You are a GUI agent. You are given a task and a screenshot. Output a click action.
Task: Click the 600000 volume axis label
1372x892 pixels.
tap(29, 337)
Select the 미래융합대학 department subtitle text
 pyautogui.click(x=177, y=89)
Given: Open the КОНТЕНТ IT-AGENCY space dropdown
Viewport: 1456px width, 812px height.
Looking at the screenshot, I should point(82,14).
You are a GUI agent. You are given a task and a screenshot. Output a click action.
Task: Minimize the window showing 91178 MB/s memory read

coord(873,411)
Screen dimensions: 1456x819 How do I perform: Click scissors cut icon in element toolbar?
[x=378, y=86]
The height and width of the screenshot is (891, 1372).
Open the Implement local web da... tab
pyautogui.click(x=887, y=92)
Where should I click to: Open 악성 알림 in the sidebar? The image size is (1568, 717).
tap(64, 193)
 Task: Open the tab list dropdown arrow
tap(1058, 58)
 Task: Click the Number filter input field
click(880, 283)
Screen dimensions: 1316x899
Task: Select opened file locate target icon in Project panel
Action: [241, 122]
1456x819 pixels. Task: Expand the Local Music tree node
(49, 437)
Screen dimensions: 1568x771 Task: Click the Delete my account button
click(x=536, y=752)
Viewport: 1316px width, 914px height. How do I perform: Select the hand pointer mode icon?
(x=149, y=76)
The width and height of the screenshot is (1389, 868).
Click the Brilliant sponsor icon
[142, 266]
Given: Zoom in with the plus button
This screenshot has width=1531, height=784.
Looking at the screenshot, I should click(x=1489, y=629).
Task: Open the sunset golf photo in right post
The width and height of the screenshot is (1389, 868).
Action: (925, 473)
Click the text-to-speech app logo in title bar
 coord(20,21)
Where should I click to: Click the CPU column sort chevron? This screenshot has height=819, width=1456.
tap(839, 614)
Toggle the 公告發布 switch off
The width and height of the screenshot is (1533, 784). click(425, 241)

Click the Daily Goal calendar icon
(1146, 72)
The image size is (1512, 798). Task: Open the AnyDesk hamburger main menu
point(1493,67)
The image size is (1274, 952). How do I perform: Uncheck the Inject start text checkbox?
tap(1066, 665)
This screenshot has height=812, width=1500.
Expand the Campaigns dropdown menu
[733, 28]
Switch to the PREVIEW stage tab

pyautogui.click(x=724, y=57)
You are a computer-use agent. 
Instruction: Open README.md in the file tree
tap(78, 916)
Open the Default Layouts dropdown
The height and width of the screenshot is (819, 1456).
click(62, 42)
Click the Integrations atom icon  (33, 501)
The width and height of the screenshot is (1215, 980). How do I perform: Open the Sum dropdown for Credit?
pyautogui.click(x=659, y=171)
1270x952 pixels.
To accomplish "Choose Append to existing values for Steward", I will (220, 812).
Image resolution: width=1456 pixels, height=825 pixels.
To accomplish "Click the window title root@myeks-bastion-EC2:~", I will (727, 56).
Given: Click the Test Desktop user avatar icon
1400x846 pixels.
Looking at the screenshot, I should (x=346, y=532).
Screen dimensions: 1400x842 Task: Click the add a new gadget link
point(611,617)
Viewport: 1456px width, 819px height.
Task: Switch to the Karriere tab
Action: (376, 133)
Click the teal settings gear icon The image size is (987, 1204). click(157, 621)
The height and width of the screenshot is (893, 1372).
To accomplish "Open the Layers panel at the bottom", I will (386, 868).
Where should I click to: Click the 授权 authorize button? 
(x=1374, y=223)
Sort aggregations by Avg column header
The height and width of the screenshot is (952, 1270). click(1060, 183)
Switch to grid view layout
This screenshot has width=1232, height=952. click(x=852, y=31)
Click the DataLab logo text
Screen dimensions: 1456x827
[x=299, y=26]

════════

■ What needs to be done
Search term "will": return each line of the data that contains it.

■ Exercise output
To accomplish "Choose Append to existing values for Steward", I will (220, 812).
To accomplish "Click the window title root@myeks-bastion-EC2:~", I will (727, 56).
To accomplish "Open the Layers panel at the bottom", I will (386, 868).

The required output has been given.